Saturday, May 29, 2010

My new fave search engine is Zotero

[This is an older post of mine that was on a now-retired community blog called tech-ink.net]

While Zotero – “the free, easy-to-use Firefox extension to help you collect, manage, and cite your research sources” – isn’t exactly new, the program recently made the jump from 1.0 to 2.0 (beta) and with in doing so, has become social software and something more: it’s becoming a favourite search engine of mine.
But let me back it up a bit so I can say a little bit about custom or personalized search engines. I think they’re great and I wish more people would find them so they could enjoy their greatness too.

For example, I use LISZEN to search the library blogosphere and search my own homemade Google Custom Search Engine of OCUL libraries whenever I wonder if someone up the highway has some insight on the matter at hand. The University of Winnipeg uses a Custom Google Search Engine for its Canadian Art Library Guide, which I think is a brilliant application and breathes new life into the traditional library subject guide. And at one time, I entertained the notion that libraries could use Google Custom Search Engines as an alternative to the proprietary indexes that we offer, but after trying out The Economics Search Engine of 23 000 economics web sites  its pretty clear that this technology doesn’t scale. That’s too bad because I think we need a prominent index of the open access journal content out there.

OK. Back to Zotero.

I had waited to try out Zotero properly only after Zotero turned 2.0 because I was waiting for its automatic backup and synch features. And in the last handful of weeks, I’ve been slowly adding material into my Zotero library as a way to get a feel for the software. And then it just today that I realized that Zotero was indexing not just the metadata of the websites and journal articles I was planting into it – it was indexing the fulltext of the saved snapshots as well as and the text in the saved pdfs.

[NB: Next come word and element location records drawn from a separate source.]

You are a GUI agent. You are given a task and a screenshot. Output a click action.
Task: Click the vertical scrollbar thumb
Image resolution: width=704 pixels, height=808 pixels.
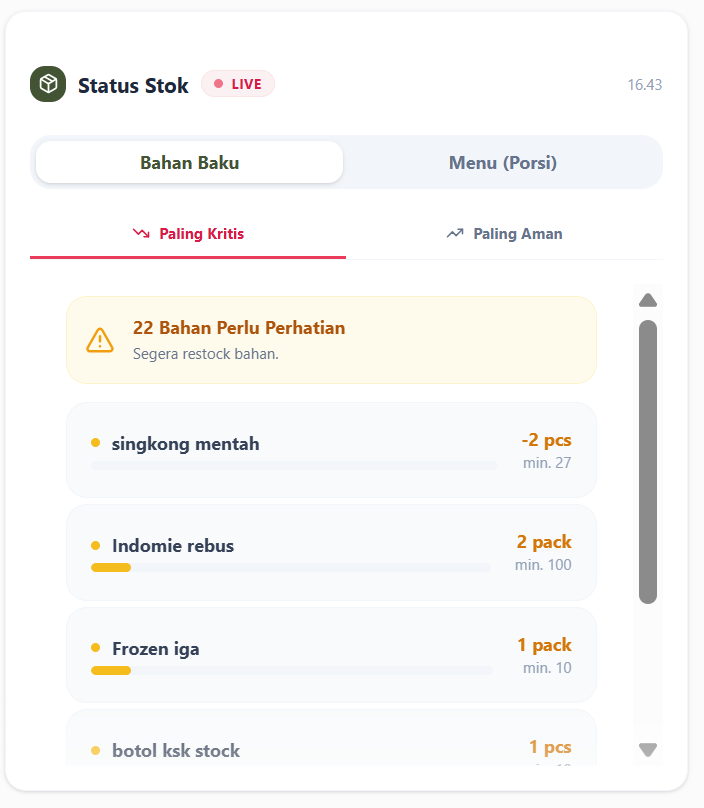tap(648, 461)
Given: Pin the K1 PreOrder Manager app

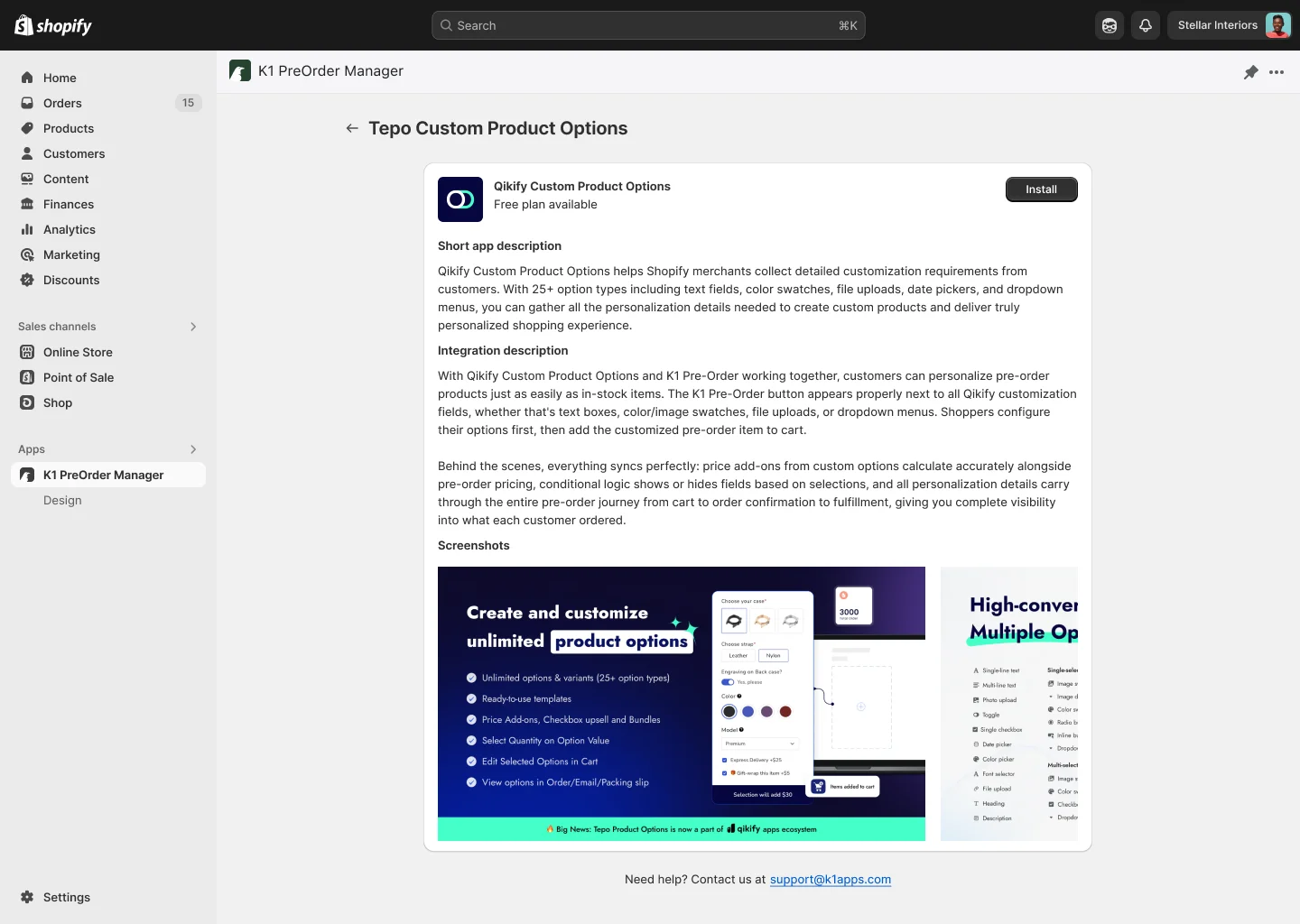Looking at the screenshot, I should pos(1251,71).
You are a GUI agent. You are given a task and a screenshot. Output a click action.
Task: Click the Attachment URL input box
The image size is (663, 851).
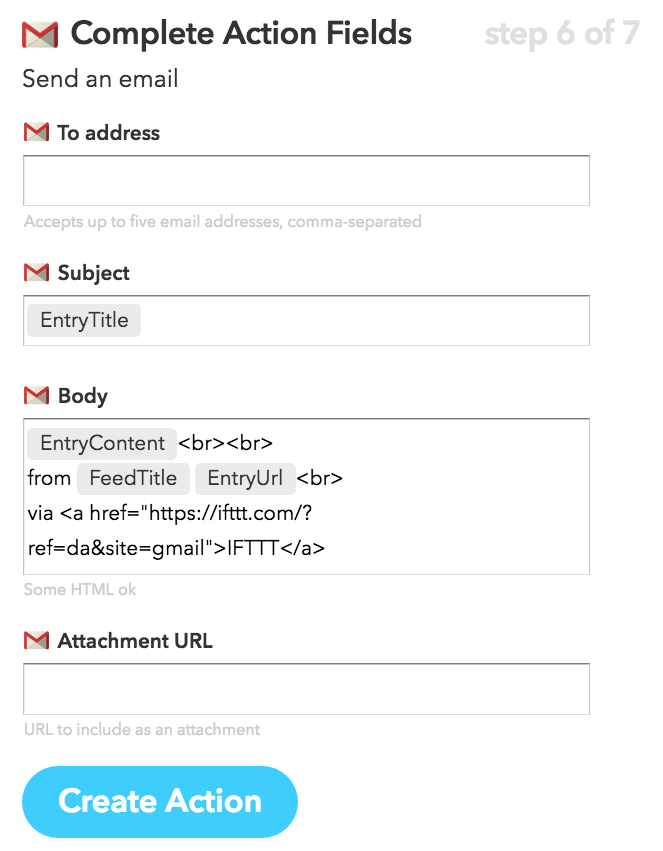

So, I plunked in the annual literature reviews dedicated to Library Instruction and Information Literacy from Reference Services Review and voila! I had myself my own little Information Literacy Research Index in my browser!

If you haven’t tried out Zotero yet, I wholeheartedly encourage you to do so. Zotero has some big plans they are working on including a partnership with the Internet Archive. That’s the project that really intrigues me. Not only will scholars be able to add material from the Internet Archive into their personal Zotero libraries but they will also be able to contribute their own digital work contributions into its commons.

When I think I of the future of libraries, I can’t help but think our future dovetailing into Zotero somehow.